18 Aprile. Premiere romana de “L’ Universale” a Roma. Il regista toscano Federico Micali, sottolinea entusiasta di sentirsi a casa in una “sala resistente” come l’ “Apollo Undici”, anche senza lustrini.
di Laura Di Pasquale
Buio in sala. E ci troviamo in un parco, in una primavera di fine anni ‘60. Lei è in piedi su una panchina, vispa e impettita. Avrà meno di dodici anni. Sdraiato al suolo, un suo coetaneo, soffia più forte che può affinché la gonna dell’ amica si sollevi e lei possa sentirsi la Marylin di “Una moglie in vacanza”. Un terzo amico li guarda con sufficienza finché i tre passano a un’altra bischerata.
La scena anticipa l’affetto con il quale questa commedia fresca e ben confezionata tratta il cinema e lo fonde con la realtà. Siamo a Firenze, a San Frediano, nei dintorni di una leggendaria sala di quartiere, nella quale tutti vorremmo essere stati almeno una volta nella vita. I tre amici impersonati da Francesco Turbanti, Matilda Lutz e Robin Mugnaini, condensano una generazione in una storia di formazione. Tommaso è il responsabile e pacifico figlio del proiezionista del cinema “Universale” e la voce narrante del film. La ragazza della panchina è l’irresistibile Alice, che si lancerà nelle sperimentazioni più ardite degli anni ‘70 e subirà i grigi anni ‘80. Marcello, distaccato idealista, prenderà parte alle contestazioni violente di quegli anni in Italia e all’ estero.
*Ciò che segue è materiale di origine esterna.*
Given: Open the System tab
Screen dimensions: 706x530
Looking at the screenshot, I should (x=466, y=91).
Seguiamo le loro vicende, senza affezionarci troppo, in verità, a nessuno dei tre. E’ difficile spostare competere con il cinema Universale, che è contesto ma di fatto solido protagonista del film. Nel 2008, Federico Micali aveva già raccontato quello spazio libero ed eccentrico, nel delizioso documentario, “Cinema universale d’Essai”. Aneddoti personali, acconti di performance collettive improvvisate, riferimenti a battute leggendarie restituivano il sapore e l’ evoluzione di quella sala, contestualizzando magistralmente i cambiamenti che aveva vissuto in vent’ anni la sala e anche la controcultura fiorentina.
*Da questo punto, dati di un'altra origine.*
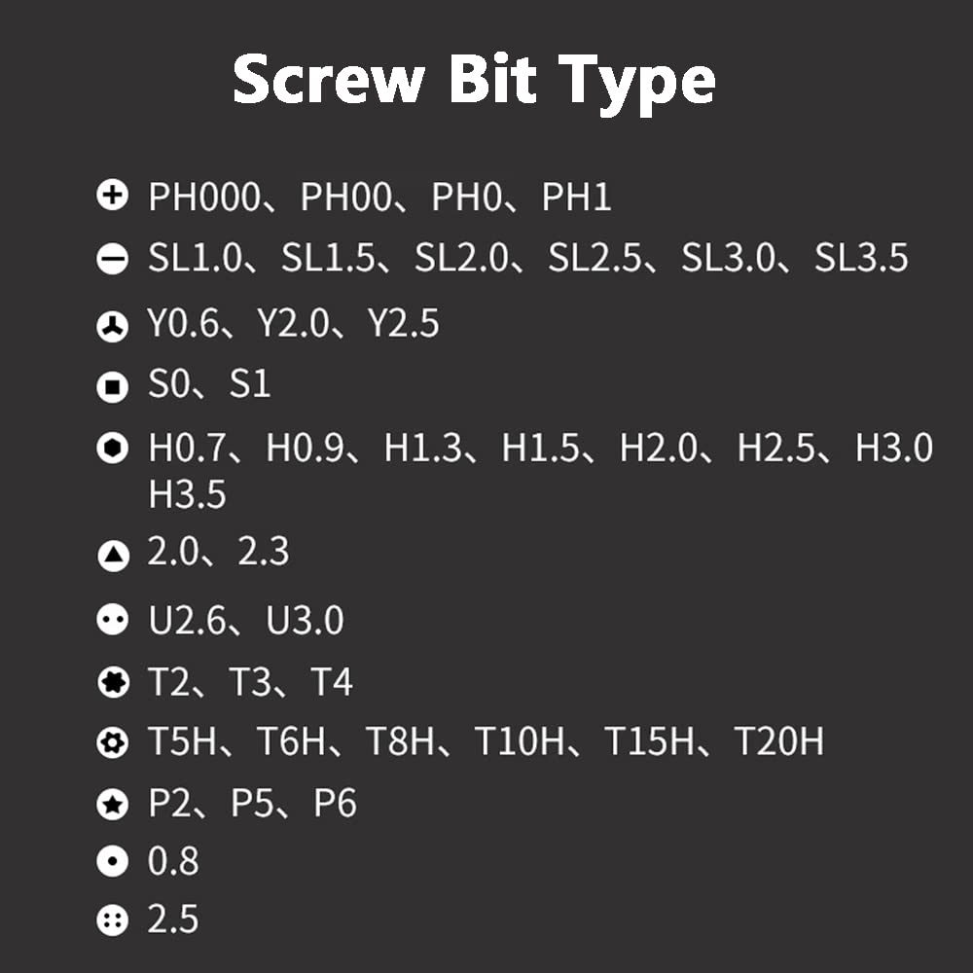Click the square bit icon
La commedia scritta da Micali insieme a Cosimo Calamanini e Heidrun Schleef, Palma d’ Oro per la “La stanza del figlio”, aggiunge spessore emotivo e vitalità a quel racconto. Mostra rigore documentaristico nei dettagli scenografici per le vie di Firenze, nei costumi, nel racconto degli eventi in sala. Attinge all’analisi diacronica e culturale del lavoro precedente e stimola lo spettatore con i titoli cinematografici del tempo e le trasformazioni culturali del paese. All’Universale anche i film “da intellettuali” erano visti e “discussi” da un pubblico eterogeneo, finché nel 1989 quella sala non fu costretta ad abbassare le saracinesche, come è successo a svariate piccole sale altrove. Il film, non lascia troppo spazio alla nostalgia, velatamente presente. Prevalgono l’ironia sferzante, tutta toscana, che non risparmia neanche i divi di Hollywood e il gusto del film come esperienza collettiva. Una scena della commedia di Micali riporta alla proiezione di “Ultimo Tango a Parigi” all’ Universale. Mentre Marlon Brando stava imburrando la povera Maria Schneider, in sala si levò un urlo: “Abburracciugagnene!” Il salace neologismo, rimanda alla merenda, a base di pane burro e acciughe, citata alcune scene prima anche dalla sanguigna cassiera dell’ Universale. Quell’ “aneddoto” rende chiaro il senso delle “sale resistenti”, dove l’ esperienza condivisa del cinema, supera e integra l’ opera cinematografica, anche con sfumature bizzarre.
Altro punto di forza di questo film, tenacemente voluto da Micali, che l’ ha prodotto e distribuito con Ruggero Dipaola con “L’ occhio e la luna”, sono spalle come Claudio Bigagli , il proiezionista, padre di Tommaso, Paolo Hendel, nei panni del “programmista Ginori”, Vauro, padre di Marcello, e soprattutto, Anna Meacci, la mitica cassiera che non riesci a immaginare in un altro ruolo.
All’ “Apollo Undici”, dopo i titoli di coda, è partito un dibattito acceso e partecipato. Emulazione? Il riconoscimento degli spettatori come parte attiva dei film? Il legame di alcuni presenti con la sala fiorentina? Il pubblico di questa sala romana “resistente” non stava più zitto. Hanno ricordato la vespa, portata in sala all’ Universale a motore acceso durante la proiezione di “Easy Rider.” Anna Meacci, sferzante e vulcanica pure fuori dal set, ha sottolineato di non ricordare se lei fosse davvero all’ Universale quella sera: memoria, realtà e racconto si fondono e confondono per eventi leggendari e partecipati.